Aud3: Example of sneaky collaboration: talking with Yubico to get stuff like PIV implemented in Yubikeys, other things that we need. Diversity is important, there need to be other vendors we can work with besides Yubico on things like that.

Scott: Reputation goes a long way, risk analysis on reputation. We are afraid of security attacks on our reputation. I think that service providers (especially large providers) have the ability to shop around the federations. If one fed doesn’t give us what we need, we will go to another.

Sum up:

  • Incentivisation comes down to contact:
  • Private sectors – money
  • Academia – reputation
  • Government - GDP+money
  • Killer app is a driver
  • Another driver in the US: TIAA/CREF - in higher education. That would be a driver for schools to implement federated strong authentication.

: the ‘coolness factor’

“Kind of competition: which country is cooler?”

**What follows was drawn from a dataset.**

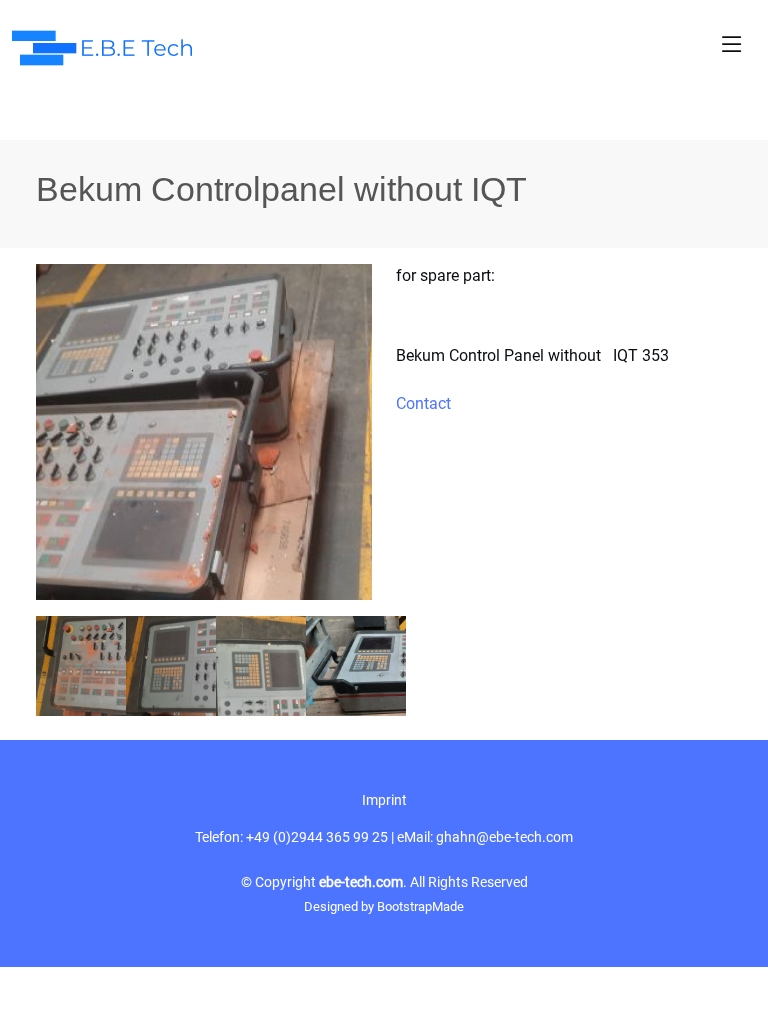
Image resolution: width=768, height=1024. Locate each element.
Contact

Brook: an on boarding accomplishment (used on every level of education in Taiwan)

Peter: the digital device doesn’t exist because there are multiple devices, they cannot cooperate with the banking sites and that is a problem

  • Proposition of having thousands of mini killer apps
  • There are killer apps with massive audience
  • Joni: Gaining knowledge from different countries and showing its incentives
  • the problem of cloud - lack of portability (identity against cloud)

We want to see the value in putting the effort - its money.

Aud: what about the availability of standard tools?

Many of the snowflakes (the administration of it) is coming to having an argument why they are keeping the luxury snowflake instead of the standard one? You need to create a market - nobody is actually taking this step

Aud3: not having the identity on its place is a deal breaker - again organic evolution against ‘good things’. You could get a situation where a lot IDPs don’t have a way to create another snowflakes.


There is no one simple solution.

The issue is that the killer app always works slightly different in each country.